Types Of Spam

Virus Type Attacks - They may look like an advertisement (spam) or a message from someone you know. Email is the most common way that viruses, worms and trojan horses are spread. When one gets into your computer, it searches for email addresses in contact lists, word processing documents - everywhere. Then it sends the infection to every address. The more computers that have your email address, the more vulnerable you are. How important is your information?

Unwanted Marketing - Many online stores hide permission to share your information in their terms and conditions, or you may have filled in a web form. Spammers get email addresses from many sources including dictionary attacks - sending millions of emails with various letter/number combinations to find valid addresses. Valid email addresses are valuable. Yours will be sold again and again.

Personal - Email from people you know. You're on their list for jokes - anything they're interested in. Do you know how well protected they are from viruses? They may be among the millions of people who pass along viruses without knowing it. Instant Messaging (IM) users are under heavy attack and are extremely vulnerable. Do you get email from any IM households?

Removing and Avoiding

Asking To Be Removed
“Remove me” links can control newsletters that you intentionally subscribed to. For any other situation, they may or may not honor your request. Unfortunately, you can’t know in advance.
Conclusion - It will probably make it worse.

Complaining To Legitimate Companies That Are Sernding You Spam
You will probably be ignored. It won’t stop their spam and they may sell your address to other spammers.
Conclusion - At best, a waste of time.

Changing Your Email Address
Changing email addresses is a hassle for you and your contacts. You’ll miss messages, force your contacts to update your address, and it won't stop spam. Even if your email address is totally private, you will get spam.
Conclusion - You will get spam again, soon. More trouble than it s worth.

Black Listing
This is keeping track of known spammers and automatically deleting their mail. Does it work? Not even for the big companies that make a living doing it. The spammers have far too many tricks.
Conclusion - Ineffective, and expensive.

White Listing
Would deleting all email messages except from specified people get rid of spam? Yes, but it would also remove messages that you may want to see. If your contacts change their email addresses, you’ll miss their messages - even the one about the change of address. You'll spend lots of time chasing missed messages and fine tuning your white list. You'll still have to give your address for online purchases.
Conclusion - More trouble than it s worth.

Spam Filters
I anly have experience with one, and it's very good - and absolutely FREE. It's called SpamBayes, and here's how it works in MS Outlook (not Outlook Express).

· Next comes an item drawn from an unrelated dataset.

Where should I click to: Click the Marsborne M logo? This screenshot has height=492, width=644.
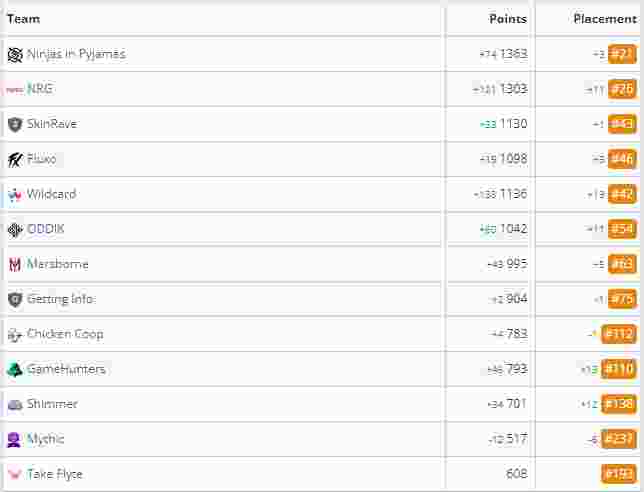tap(15, 264)
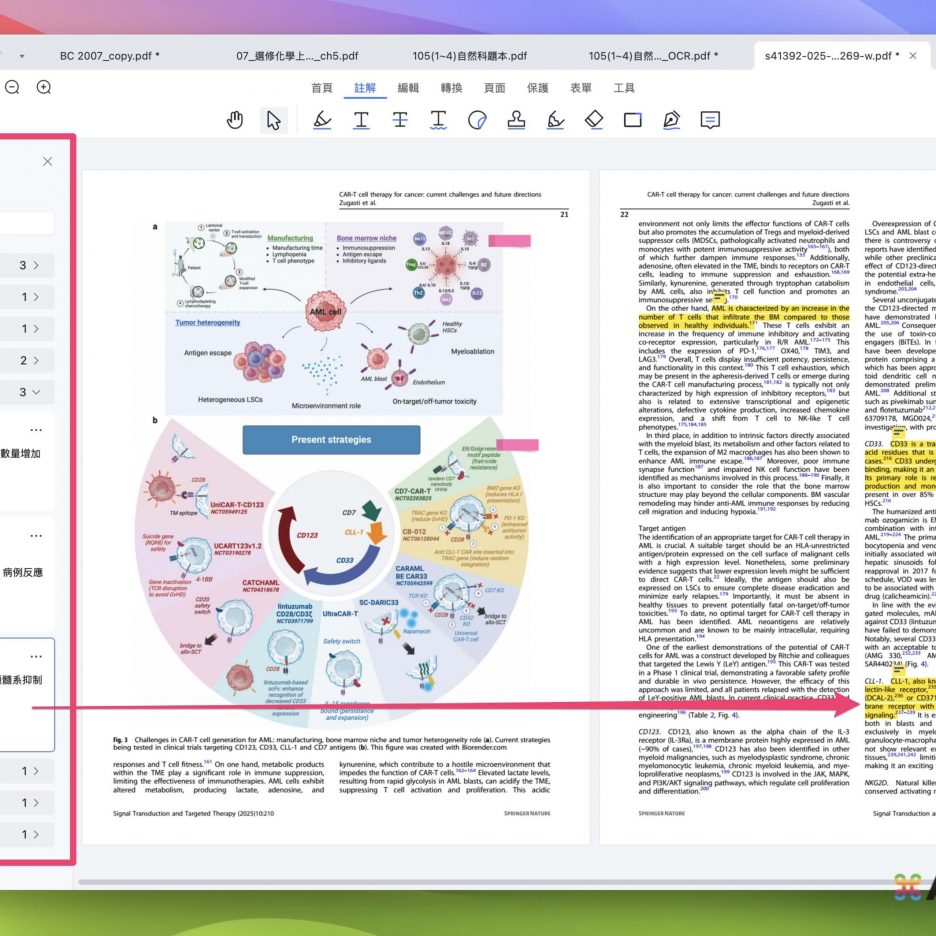This screenshot has width=936, height=936.
Task: Add a comment note with the note tool
Action: (710, 121)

  • When mail comes into the "Inbox" folder, SpamBayes looks it over.
  • If it's very sure that a message is Spam, it moves it to the "Junk E-Mail" folder.
  • If it's not sure a message is Spam, it goes into the "Junk Suspects" folder.
  • If it looks good, it stays in the "Inbox"

Now for the good part - SpamBayes lets you decide what you consider to be Spam. One person's Spam is another's Ham

If it makes a mistake, just drag the misfiled message to where it belongs, and SpamBayes learns. In less than a week, there will only be a few suspects a day, and almost no errors.

Very very cool.

Let me know if you want it and I'll send you the program. I'll also send you the instructions that I wrote.

Why There Is Marketing Spam

One Person In Ten Has Purchased Something From Spam
The only way spam can be stopped is for everyone in the world - yes, the world - to stop buying from spammers until it becomes unprofitable. It’s not likely to happen. Anti-Spam laws have made it worse, and always will, because all laws have loopholes.
Conclusion - For the big picture, it’s hopeless.

Four Things You Can Do

Be sure the message text of email doesn’t automatically show. If it does, they’ve got your address. Different programs have different ways to change this setting. In MS Outlook, turn off "preview pane" and “auto-preview”.

More than 20% of all email is never received. If an email looks suspicious – just delete it. The worst thing that can happen is that you delete a legitimate message. If a sender asks, "Didn’t you get my mail?" you can reply, "No, please send it again. What's the subject line, so I can look for it?"
That's reasonable – it happens every day.

Educate yourself and those around you about giving out email and other personal information.

Get SpamBayes or some other filter.

Conclusion - Take precautions and don't let it get to you.